Now building the LDA model:

library(topicmodels)
m <- LDA(dtm, k = 5, method = "Gibbs", 
         control = list(nstart = 5, burnin = 2000, best = TRUE, seed = 1:5))

We can get topic predictions using predict on the same dtm and then extract sentences in that topic

topic1 <- predict(m, newdata = dtm, type = "topics") %>% filter(topic ==1 )

topic1 <- topic1 %>% inner_join(verbatim_tokens) %>% distinct(doc_id,sentence_id,sentences,.keep_all = TRUE) %>% select(doc_id,paragraph_id,sentence_id,sentence,upos,lemma)

Now we can run textrank on these sentences to create a summary sentences for this topic

terminology <- topic1 %>% filter(upos %in% c("NOUN", "ADJ")) %>% 
                                    select(sentence_id,lemma) %>% 
                                    distinct(sentence_id,lemma)

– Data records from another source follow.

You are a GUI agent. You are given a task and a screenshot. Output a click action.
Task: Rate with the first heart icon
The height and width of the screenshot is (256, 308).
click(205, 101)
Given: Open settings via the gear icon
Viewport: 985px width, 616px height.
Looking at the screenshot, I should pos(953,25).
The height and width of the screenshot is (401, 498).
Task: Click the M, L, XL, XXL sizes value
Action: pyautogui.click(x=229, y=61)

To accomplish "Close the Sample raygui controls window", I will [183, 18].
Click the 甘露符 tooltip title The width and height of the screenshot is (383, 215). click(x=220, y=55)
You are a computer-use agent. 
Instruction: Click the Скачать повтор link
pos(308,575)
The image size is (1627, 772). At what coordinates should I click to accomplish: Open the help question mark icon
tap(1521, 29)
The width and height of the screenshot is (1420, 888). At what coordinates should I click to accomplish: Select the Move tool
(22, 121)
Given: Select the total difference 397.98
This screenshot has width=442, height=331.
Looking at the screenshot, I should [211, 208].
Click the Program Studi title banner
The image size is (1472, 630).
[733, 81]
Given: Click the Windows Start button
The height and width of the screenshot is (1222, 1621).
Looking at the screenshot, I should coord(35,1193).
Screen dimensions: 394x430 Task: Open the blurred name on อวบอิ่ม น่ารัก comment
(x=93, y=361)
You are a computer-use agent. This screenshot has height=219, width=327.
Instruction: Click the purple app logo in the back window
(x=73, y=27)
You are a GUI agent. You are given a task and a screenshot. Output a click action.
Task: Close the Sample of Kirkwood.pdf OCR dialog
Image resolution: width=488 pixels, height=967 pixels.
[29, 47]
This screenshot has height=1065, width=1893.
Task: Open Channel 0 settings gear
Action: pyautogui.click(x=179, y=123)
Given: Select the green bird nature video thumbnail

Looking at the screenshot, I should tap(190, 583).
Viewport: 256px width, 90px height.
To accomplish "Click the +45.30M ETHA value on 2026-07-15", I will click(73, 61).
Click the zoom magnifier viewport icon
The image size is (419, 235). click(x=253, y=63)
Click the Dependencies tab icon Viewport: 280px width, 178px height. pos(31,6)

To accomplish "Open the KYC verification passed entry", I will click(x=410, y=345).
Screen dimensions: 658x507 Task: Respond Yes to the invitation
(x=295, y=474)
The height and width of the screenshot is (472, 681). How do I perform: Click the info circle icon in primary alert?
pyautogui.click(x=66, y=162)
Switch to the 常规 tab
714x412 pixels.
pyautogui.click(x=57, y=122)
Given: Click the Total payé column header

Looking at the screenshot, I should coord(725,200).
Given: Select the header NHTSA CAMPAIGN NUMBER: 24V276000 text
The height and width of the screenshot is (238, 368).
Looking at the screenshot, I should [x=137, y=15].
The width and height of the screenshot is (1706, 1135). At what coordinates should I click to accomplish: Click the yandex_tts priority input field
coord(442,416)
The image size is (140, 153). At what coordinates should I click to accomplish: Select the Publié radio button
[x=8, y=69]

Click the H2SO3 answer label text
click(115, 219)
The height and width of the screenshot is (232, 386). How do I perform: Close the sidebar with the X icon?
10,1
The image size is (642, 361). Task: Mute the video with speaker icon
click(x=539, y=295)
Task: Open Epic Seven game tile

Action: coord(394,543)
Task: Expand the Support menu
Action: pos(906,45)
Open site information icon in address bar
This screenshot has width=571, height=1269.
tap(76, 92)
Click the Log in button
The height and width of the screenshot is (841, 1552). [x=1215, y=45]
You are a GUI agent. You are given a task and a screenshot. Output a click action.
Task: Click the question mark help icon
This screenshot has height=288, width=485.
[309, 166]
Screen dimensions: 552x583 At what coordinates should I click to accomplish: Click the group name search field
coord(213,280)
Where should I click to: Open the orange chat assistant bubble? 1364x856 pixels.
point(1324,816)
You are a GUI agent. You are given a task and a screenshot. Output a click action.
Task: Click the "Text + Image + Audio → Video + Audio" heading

## Limit the number of candidates with the minhash algorithm
library(textreuse)

minhash <- minhash_generator(n = 1000, seed = 123456789) # "n" needs to be double of "bands"

candidates <- textrank_candidates_lsh(x = terminology$lemma, 
                                      sentence_id = terminology$sentence_id,
                                      minhashFUN = minhash, 
                                      bands = 500)

topic1$textrank_id <- unique_identifier(topic1, fields = c("doc_id", "paragraph_id", "sentence_id"))

tr <- textrank_sentences(data = unique(topic1[, c("textrank_id", "sentence")]), 
                         terminology = terminology)

## see more than top 20 important sentences:

summary(tr, n = 20, keep.sentence.order = TRUE)
jwijffels commented 5 years ago

I think you confuse the purpose of the issue tracker on GitHub. It is primarily for issue reporting and feature discussions. If you want other people to review your code, the platform to use is stackoverflow.

fahadshery commented 5 years ago

thanks